Lecture 3: Ideas behind hypothesis testing

Key Concepts

  1. Be able to restate a scientific question into an appropriate, testable null and alternative hypothesis.
  2. Understand the (convoluted) logic behind hypothesis testing. In particular, we start with a null hypothesis that is assumed to be true, collect data, and then either reject or fail to reject the null based on how well the data and the null hypothesis agree.
  3. Be able to differentiate between type I (alpha) and type II (beta) errors

Review Questions

  1. Which of the following statements about p-values are correct? If they are incorrect, why are they wrong?
    • Simply stated, a p-value is the probability that the null hypothesis is false
    • If I conduct the right test and get p = 0.001, my results are significant
    • If I conduct the right test and get p = 0.03, my results are significant
    • If I conduct the right test and get p = 0.08, there is a trend towards significant results
    • If I conduct the right test and get p = 0.85, the null hypothesis is probably true.

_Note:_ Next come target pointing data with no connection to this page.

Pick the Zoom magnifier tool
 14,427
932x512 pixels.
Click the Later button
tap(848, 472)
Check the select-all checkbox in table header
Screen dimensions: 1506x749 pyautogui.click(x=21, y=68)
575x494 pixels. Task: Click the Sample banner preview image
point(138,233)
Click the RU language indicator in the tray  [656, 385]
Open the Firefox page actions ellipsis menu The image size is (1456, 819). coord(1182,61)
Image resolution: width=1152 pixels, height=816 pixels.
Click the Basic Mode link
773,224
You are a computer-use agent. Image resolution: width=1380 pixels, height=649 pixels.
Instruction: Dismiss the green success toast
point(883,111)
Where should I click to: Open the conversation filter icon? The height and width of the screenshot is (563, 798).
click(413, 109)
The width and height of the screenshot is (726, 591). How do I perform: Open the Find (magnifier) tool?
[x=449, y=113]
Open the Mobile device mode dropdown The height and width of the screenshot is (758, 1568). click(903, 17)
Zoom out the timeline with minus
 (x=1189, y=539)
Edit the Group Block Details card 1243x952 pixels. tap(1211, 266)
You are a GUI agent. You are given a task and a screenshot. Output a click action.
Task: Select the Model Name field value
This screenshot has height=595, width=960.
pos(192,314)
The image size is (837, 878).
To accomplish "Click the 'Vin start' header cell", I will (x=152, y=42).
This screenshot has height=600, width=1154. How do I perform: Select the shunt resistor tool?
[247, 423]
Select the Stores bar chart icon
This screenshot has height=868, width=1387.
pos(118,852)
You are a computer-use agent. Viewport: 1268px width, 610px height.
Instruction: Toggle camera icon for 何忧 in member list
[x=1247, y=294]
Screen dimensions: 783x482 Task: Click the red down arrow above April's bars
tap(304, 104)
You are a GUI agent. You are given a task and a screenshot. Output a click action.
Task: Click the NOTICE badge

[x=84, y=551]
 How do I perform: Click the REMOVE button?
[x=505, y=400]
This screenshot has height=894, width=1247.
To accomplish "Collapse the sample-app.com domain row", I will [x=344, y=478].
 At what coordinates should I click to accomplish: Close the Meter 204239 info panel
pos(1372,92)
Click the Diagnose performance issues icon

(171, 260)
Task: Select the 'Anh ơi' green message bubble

If we are comparing two treatments and the null is that they are the same, they are probably equally effective.
  2. Is it more conservative to use an alpha level of .01 or an alpha level of .05? Would beta be higher for an alpha of .05 or for an alpha of .01?
  1. All are either completely incorrect, or could be incorrect based on the circumstances of the experiment you are conducting.
    • A p-value is the probability of observing data as extreme or more extreme that what was obtained in your experiment. This probability is calculated under the assumption that the null hypothesis is true.
    • For p = 0.001 and p = 0.03, statistical significance will depend on your predetermined type I error rate (alpha). Clinical or scientific significance is not taken into account with p-values
    • While researchers often like to interpret relatively small p-values as possible trends, this is an incorrect interpretation.
    • Large p-values provide no interpretation. There are many reasons that you could obtain a large p-value including poor study design, poor data quality, too few subjects, too much variability, and improper statistical analysis. If the goal is to show that two treatments are "equal", an equivalence study should be designed and analyzed accordingly.
  2. Choosing a lower significance level, alpha, is more conservative in that you are less likely to reject the null hypothesis when it is true. Generally, in biostatistics applications, making a type I error (e.g. declaring a new treatment beneficial when in truth it is not) is more serious than making a type II error (e.g. failing to show the benefit of a new treatment, even though it has some benefit). There is a trade-off between error rates-- lower alpha will increase beta.

Lecture 4: 1-sample tests

Key Concepts

  1. Be able to recognize situations where it is appropriate and not appropriate to use a 1-sample t-test
  2. Understand the relationships between test statistics and p-values
  3. Be able to test a particular null hypothesis using either a confidence interval or p-value

Lecture 5: 2-sample tests

Key Concepts

  1. Be able to recognize situations where it is appropriate and not appropriate to use a 2-sample t-test
  2. Understand the key inputs (alpha, standard deviation, effect size, etc.) used to make sample size or power calculations. Also, know where to find these inputs in the literature or obtain them using pilot studies.
  3. Be able to carry out simple sample size/power calculations using the PS software, web resources, or other software packages.